## [YOUR INSTRUCTIONS]
Find the line with "Open Innovation &" in the entries below, then reproduce it and every line after it down to and including the line with "The image size is (1497, 564).", exactly.

(Data excerpts)
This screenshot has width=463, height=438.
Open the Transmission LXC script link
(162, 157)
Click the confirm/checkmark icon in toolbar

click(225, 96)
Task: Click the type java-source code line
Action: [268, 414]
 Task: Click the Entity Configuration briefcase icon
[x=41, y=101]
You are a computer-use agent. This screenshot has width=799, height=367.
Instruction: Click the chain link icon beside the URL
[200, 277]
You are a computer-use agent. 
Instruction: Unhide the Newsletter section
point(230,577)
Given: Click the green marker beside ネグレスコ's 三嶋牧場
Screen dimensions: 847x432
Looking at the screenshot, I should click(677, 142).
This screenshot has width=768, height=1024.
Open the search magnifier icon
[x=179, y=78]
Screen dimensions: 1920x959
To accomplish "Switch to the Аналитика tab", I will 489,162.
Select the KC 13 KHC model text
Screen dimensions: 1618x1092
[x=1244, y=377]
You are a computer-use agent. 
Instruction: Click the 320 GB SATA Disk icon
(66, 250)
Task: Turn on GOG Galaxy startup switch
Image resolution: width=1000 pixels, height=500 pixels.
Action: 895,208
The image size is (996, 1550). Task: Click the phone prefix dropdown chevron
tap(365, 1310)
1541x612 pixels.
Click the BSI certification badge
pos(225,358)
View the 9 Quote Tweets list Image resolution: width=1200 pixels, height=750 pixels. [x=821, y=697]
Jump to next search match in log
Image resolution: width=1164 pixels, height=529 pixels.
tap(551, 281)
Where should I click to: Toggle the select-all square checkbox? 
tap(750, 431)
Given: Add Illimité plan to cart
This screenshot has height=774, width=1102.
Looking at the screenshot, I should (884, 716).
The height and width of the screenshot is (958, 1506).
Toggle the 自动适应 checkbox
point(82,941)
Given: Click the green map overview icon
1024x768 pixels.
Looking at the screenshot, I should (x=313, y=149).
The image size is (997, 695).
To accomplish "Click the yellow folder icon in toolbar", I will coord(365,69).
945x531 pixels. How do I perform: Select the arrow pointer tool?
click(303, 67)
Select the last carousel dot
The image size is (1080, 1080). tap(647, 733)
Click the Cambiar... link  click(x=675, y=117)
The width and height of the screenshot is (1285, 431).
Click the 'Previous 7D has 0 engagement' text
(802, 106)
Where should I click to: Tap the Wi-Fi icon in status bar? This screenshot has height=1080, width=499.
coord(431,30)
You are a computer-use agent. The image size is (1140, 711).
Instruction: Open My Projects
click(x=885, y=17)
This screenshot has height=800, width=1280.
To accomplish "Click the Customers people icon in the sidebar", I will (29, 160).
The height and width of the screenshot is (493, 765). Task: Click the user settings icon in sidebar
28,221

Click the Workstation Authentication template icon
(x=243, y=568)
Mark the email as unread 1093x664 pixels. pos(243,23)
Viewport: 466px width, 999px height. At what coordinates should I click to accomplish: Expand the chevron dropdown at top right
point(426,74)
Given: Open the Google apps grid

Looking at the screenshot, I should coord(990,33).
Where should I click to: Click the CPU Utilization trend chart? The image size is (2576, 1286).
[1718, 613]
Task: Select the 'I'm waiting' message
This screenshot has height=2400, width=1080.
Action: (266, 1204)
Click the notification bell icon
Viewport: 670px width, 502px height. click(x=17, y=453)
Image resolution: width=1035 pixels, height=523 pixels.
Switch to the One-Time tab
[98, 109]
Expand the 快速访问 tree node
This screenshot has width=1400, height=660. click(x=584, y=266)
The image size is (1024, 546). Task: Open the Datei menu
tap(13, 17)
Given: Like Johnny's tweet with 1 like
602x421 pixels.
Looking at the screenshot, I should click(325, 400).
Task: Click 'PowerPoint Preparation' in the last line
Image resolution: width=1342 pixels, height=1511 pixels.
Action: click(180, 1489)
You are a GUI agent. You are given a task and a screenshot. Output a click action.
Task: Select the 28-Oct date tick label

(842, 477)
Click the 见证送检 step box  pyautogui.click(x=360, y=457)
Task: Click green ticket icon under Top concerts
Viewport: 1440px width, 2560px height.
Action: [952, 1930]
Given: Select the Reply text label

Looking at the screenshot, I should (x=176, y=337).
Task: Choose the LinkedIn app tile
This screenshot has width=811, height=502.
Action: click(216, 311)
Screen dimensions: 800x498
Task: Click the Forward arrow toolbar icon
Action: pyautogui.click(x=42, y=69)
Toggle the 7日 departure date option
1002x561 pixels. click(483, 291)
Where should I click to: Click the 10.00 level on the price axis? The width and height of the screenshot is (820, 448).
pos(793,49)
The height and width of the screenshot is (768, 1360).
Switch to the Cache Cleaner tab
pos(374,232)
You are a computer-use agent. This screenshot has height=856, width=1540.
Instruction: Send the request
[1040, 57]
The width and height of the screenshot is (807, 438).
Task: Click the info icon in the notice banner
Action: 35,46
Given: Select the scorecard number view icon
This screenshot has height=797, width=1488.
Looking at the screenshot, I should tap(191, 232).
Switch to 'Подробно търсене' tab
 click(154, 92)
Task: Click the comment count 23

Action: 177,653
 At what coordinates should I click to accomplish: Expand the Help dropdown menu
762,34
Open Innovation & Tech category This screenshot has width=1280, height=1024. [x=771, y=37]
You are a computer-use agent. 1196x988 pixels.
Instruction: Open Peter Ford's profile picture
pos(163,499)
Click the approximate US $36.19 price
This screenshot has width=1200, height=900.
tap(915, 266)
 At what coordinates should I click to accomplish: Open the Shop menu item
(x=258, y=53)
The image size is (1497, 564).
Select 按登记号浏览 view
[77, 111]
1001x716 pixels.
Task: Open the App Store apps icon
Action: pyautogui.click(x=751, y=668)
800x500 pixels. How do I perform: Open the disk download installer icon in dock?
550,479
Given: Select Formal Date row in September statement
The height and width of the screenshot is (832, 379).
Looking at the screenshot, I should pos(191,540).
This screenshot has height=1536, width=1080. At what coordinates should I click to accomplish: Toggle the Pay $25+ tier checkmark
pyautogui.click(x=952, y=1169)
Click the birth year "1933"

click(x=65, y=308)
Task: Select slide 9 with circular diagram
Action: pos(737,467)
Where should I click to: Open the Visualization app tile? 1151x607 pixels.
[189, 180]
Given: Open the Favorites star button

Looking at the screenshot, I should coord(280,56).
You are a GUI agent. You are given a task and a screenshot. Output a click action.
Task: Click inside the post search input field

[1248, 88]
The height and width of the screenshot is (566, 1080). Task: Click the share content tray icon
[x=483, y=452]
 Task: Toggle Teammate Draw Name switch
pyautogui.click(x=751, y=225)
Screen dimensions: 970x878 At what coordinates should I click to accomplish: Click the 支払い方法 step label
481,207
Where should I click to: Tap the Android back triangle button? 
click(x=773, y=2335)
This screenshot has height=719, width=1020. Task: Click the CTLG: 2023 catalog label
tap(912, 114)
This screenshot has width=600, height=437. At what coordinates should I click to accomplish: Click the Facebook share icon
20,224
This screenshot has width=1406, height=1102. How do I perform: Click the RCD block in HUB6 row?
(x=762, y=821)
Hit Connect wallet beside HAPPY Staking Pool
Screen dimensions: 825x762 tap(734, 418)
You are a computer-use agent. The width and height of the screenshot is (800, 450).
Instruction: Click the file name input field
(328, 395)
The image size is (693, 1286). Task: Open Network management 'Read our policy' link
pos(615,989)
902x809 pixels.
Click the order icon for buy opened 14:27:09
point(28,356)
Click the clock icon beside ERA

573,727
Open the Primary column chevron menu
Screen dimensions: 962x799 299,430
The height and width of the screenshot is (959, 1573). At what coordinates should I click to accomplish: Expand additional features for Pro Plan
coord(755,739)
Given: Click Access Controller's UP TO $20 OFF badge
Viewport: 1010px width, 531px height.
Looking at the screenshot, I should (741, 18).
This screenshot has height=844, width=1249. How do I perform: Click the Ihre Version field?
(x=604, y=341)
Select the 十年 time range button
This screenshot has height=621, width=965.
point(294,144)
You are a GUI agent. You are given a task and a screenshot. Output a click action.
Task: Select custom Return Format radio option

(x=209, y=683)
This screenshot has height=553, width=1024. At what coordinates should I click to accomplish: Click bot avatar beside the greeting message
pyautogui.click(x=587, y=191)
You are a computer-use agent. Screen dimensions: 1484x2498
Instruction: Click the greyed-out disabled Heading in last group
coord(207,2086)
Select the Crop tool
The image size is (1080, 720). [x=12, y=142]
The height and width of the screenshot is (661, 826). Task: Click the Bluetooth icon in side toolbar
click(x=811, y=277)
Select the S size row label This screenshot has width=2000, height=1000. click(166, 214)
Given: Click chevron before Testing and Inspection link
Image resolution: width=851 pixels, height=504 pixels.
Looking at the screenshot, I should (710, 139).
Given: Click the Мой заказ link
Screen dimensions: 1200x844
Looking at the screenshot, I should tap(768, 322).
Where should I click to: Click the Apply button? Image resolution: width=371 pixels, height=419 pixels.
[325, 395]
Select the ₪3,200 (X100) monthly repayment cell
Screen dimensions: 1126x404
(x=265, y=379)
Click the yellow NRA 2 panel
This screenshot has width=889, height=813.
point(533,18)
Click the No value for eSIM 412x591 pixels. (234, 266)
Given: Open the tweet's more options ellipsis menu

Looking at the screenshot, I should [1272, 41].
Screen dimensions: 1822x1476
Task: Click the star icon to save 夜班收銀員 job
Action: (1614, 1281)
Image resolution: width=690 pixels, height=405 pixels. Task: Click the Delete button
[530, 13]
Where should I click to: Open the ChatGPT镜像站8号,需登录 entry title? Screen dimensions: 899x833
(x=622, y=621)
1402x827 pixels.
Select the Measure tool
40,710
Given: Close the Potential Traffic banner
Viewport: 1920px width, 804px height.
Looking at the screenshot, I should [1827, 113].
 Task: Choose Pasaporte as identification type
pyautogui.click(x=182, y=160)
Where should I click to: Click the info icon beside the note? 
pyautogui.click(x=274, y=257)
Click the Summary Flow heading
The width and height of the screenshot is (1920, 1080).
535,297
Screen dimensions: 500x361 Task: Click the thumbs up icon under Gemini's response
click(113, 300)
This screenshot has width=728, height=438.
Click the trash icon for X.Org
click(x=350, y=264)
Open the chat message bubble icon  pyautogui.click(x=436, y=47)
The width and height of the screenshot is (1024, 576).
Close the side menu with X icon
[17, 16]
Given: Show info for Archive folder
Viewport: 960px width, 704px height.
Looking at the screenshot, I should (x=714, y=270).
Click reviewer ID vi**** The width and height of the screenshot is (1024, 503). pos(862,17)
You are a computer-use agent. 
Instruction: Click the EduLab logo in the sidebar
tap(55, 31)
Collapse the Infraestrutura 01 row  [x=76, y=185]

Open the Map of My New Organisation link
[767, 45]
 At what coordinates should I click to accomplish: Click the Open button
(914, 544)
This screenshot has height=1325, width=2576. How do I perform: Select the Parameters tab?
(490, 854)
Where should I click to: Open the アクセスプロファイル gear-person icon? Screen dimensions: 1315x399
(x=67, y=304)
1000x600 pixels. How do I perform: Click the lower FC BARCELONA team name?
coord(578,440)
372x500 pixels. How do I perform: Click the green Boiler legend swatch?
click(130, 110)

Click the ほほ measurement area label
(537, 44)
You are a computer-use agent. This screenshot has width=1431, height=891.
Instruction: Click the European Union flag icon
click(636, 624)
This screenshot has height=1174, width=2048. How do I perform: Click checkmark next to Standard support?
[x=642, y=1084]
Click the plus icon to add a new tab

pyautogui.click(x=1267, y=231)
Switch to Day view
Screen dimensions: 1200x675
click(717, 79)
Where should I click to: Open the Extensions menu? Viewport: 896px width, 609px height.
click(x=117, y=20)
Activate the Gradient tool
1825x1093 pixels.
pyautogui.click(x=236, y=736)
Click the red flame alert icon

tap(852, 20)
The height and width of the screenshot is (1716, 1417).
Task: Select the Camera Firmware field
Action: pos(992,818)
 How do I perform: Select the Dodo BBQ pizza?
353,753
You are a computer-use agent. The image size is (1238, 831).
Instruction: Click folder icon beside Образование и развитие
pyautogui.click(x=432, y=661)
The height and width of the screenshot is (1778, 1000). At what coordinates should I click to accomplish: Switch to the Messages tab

## [RESPONSE TO THIS EXERCISE]
Open Innovation & Tech category This screenshot has width=1280, height=1024. [x=771, y=37]
You are a computer-use agent. 1196x988 pixels.
Instruction: Open Peter Ford's profile picture
pos(163,499)
Click the approximate US $36.19 price
This screenshot has width=1200, height=900.
tap(915, 266)
 At what coordinates should I click to accomplish: Open the Shop menu item
(x=258, y=53)
The image size is (1497, 564).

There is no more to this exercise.